--- Data extract Enclosed Below ---

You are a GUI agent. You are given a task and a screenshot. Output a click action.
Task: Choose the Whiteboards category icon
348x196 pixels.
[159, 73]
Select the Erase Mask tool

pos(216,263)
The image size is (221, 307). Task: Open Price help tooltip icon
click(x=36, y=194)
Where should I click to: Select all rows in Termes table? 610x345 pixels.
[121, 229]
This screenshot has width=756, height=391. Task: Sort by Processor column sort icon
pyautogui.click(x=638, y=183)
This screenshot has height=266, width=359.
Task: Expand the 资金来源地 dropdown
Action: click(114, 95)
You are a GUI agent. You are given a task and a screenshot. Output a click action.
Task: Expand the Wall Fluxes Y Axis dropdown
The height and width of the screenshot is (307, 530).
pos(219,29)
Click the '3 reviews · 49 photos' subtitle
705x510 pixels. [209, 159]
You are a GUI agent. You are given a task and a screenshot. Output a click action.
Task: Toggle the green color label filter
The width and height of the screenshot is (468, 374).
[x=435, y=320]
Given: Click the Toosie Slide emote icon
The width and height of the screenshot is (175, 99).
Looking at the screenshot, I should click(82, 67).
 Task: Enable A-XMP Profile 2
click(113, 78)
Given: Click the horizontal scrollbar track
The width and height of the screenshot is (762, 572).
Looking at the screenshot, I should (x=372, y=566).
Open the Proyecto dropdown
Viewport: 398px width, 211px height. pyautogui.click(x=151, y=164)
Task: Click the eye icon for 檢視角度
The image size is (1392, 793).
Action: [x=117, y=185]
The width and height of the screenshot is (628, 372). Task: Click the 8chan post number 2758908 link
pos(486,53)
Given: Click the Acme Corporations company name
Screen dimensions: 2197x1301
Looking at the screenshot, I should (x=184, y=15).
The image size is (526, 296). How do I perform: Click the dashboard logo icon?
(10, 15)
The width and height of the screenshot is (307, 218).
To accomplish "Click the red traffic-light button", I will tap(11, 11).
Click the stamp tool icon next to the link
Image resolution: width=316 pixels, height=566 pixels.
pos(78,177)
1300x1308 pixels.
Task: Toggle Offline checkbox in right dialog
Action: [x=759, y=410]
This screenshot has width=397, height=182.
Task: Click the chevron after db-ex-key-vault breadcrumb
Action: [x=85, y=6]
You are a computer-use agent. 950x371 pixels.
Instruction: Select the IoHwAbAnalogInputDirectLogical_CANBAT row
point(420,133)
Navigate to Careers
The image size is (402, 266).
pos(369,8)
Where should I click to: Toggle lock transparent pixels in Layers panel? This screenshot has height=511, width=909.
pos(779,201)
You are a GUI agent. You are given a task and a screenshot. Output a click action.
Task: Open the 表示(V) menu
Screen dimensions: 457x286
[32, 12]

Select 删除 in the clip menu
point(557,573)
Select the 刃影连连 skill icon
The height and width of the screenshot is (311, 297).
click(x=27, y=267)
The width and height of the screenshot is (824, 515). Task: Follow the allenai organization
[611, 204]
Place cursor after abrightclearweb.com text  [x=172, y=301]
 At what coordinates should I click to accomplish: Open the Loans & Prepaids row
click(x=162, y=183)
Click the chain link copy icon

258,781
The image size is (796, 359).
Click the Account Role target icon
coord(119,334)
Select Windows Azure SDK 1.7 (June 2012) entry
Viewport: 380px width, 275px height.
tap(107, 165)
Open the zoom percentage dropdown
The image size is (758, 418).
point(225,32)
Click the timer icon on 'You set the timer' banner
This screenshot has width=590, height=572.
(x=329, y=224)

--- End of Enclosed Data extract ---

Aim of the task. Restate the data above in full, word for word.

Written response.
You are a GUI agent. You are given a task and a screenshot. Output a click action.
Task: Choose the Whiteboards category icon
348x196 pixels.
[159, 73]
Select the Erase Mask tool

pos(216,263)
The image size is (221, 307). Task: Open Price help tooltip icon
click(x=36, y=194)
Where should I click to: Select all rows in Termes table? 610x345 pixels.
[121, 229]
This screenshot has width=756, height=391. Task: Sort by Processor column sort icon
pyautogui.click(x=638, y=183)
This screenshot has height=266, width=359.
Task: Expand the 资金来源地 dropdown
Action: click(114, 95)
You are a GUI agent. You are given a task and a screenshot. Output a click action.
Task: Expand the Wall Fluxes Y Axis dropdown
The height and width of the screenshot is (307, 530).
pos(219,29)
Click the '3 reviews · 49 photos' subtitle
705x510 pixels. [209, 159]
You are a GUI agent. You are given a task and a screenshot. Output a click action.
Task: Toggle the green color label filter
The width and height of the screenshot is (468, 374).
[x=435, y=320]
Given: Click the Toosie Slide emote icon
The width and height of the screenshot is (175, 99).
Looking at the screenshot, I should click(82, 67).
 Task: Enable A-XMP Profile 2
click(113, 78)
Given: Click the horizontal scrollbar track
The width and height of the screenshot is (762, 572).
Looking at the screenshot, I should (x=372, y=566).
Open the Proyecto dropdown
Viewport: 398px width, 211px height. pyautogui.click(x=151, y=164)
Task: Click the eye icon for 檢視角度
The image size is (1392, 793).
Action: [x=117, y=185]
The width and height of the screenshot is (628, 372). Task: Click the 8chan post number 2758908 link
pos(486,53)
Given: Click the Acme Corporations company name
Screen dimensions: 2197x1301
Looking at the screenshot, I should (x=184, y=15).
The image size is (526, 296). How do I perform: Click the dashboard logo icon?
(10, 15)
The width and height of the screenshot is (307, 218).
To accomplish "Click the red traffic-light button", I will tap(11, 11).
Click the stamp tool icon next to the link
Image resolution: width=316 pixels, height=566 pixels.
pos(78,177)
1300x1308 pixels.
Task: Toggle Offline checkbox in right dialog
Action: [x=759, y=410]
This screenshot has width=397, height=182.
Task: Click the chevron after db-ex-key-vault breadcrumb
Action: [x=85, y=6]
You are a computer-use agent. 950x371 pixels.
Instruction: Select the IoHwAbAnalogInputDirectLogical_CANBAT row
point(420,133)
Navigate to Careers
The image size is (402, 266).
pos(369,8)
Where should I click to: Toggle lock transparent pixels in Layers panel? This screenshot has height=511, width=909.
pos(779,201)
You are a GUI agent. You are given a task and a screenshot. Output a click action.
Task: Open the 表示(V) menu
Screen dimensions: 457x286
[32, 12]

Select 删除 in the clip menu
point(557,573)
Select the 刃影连连 skill icon
The height and width of the screenshot is (311, 297).
click(x=27, y=267)
The width and height of the screenshot is (824, 515). Task: Follow the allenai organization
[611, 204]
Place cursor after abrightclearweb.com text  [x=172, y=301]
 At what coordinates should I click to accomplish: Open the Loans & Prepaids row
click(x=162, y=183)
Click the chain link copy icon

258,781
The image size is (796, 359).
Click the Account Role target icon
coord(119,334)
Select Windows Azure SDK 1.7 (June 2012) entry
Viewport: 380px width, 275px height.
tap(107, 165)
Open the zoom percentage dropdown
The image size is (758, 418).
point(225,32)
Click the timer icon on 'You set the timer' banner
This screenshot has width=590, height=572.
(x=329, y=224)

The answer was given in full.